[BEGIN ROWS]

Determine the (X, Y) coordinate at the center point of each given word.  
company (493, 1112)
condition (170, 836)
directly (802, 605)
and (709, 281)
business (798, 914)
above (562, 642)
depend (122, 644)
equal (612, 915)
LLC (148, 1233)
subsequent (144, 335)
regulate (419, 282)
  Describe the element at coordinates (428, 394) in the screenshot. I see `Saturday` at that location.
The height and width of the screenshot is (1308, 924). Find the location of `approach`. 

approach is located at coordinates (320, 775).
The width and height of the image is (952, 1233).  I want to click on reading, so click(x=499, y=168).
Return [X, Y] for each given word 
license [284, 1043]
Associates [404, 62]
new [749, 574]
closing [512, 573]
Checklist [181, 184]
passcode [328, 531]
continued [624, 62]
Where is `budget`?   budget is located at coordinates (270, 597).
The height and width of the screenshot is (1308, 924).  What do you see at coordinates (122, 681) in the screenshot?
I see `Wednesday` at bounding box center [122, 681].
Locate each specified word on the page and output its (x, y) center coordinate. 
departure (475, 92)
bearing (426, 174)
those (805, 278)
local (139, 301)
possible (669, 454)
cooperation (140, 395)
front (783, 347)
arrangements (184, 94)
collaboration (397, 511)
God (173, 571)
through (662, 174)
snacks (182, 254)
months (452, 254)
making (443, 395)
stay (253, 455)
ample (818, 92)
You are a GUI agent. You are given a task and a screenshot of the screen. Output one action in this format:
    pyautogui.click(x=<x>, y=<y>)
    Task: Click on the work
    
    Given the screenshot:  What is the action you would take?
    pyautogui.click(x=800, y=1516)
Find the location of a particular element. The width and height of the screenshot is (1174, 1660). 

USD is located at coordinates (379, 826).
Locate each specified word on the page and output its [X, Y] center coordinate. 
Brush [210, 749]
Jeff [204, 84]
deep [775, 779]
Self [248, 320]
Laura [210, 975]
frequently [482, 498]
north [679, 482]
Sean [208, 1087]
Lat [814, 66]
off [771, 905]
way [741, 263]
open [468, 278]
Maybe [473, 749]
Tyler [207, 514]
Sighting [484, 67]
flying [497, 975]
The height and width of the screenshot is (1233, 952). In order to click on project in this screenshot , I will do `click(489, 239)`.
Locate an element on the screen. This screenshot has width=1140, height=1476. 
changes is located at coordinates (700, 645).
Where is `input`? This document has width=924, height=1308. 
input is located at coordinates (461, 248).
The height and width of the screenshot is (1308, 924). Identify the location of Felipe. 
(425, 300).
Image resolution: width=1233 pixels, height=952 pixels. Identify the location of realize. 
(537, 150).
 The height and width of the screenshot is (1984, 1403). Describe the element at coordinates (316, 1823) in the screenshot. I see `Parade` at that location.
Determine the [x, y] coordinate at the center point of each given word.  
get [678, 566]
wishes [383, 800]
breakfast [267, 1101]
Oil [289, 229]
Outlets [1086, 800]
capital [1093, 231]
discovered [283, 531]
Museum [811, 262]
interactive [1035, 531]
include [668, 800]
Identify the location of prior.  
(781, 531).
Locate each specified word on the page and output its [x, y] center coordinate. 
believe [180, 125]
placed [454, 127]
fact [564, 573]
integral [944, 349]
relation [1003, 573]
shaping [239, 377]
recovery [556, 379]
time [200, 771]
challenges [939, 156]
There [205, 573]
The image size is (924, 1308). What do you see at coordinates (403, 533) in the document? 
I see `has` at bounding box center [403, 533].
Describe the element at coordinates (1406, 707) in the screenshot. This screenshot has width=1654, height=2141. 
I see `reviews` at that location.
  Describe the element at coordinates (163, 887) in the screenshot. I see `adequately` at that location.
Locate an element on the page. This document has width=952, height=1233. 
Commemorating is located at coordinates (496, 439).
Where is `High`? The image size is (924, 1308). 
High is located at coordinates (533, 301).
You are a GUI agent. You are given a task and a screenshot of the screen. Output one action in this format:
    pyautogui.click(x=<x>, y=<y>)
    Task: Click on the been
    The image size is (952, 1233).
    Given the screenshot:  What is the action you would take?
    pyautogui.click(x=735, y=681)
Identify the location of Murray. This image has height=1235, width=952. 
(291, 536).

[END ROWS]

Identify every line in the items above that contains the string "word", and copy each of those lines.

== ANSWER TO THIS EXERCISE ==
Determine the (X, Y) coordinate at the center point of each given word.  
Return [X, Y] for each given word 
Locate each specified word on the page and output its (x, y) center coordinate. 
Locate each specified word on the page and output its [X, Y] center coordinate. 
Determine the [x, y] coordinate at the center point of each given word.  
Locate each specified word on the page and output its [x, y] center coordinate. 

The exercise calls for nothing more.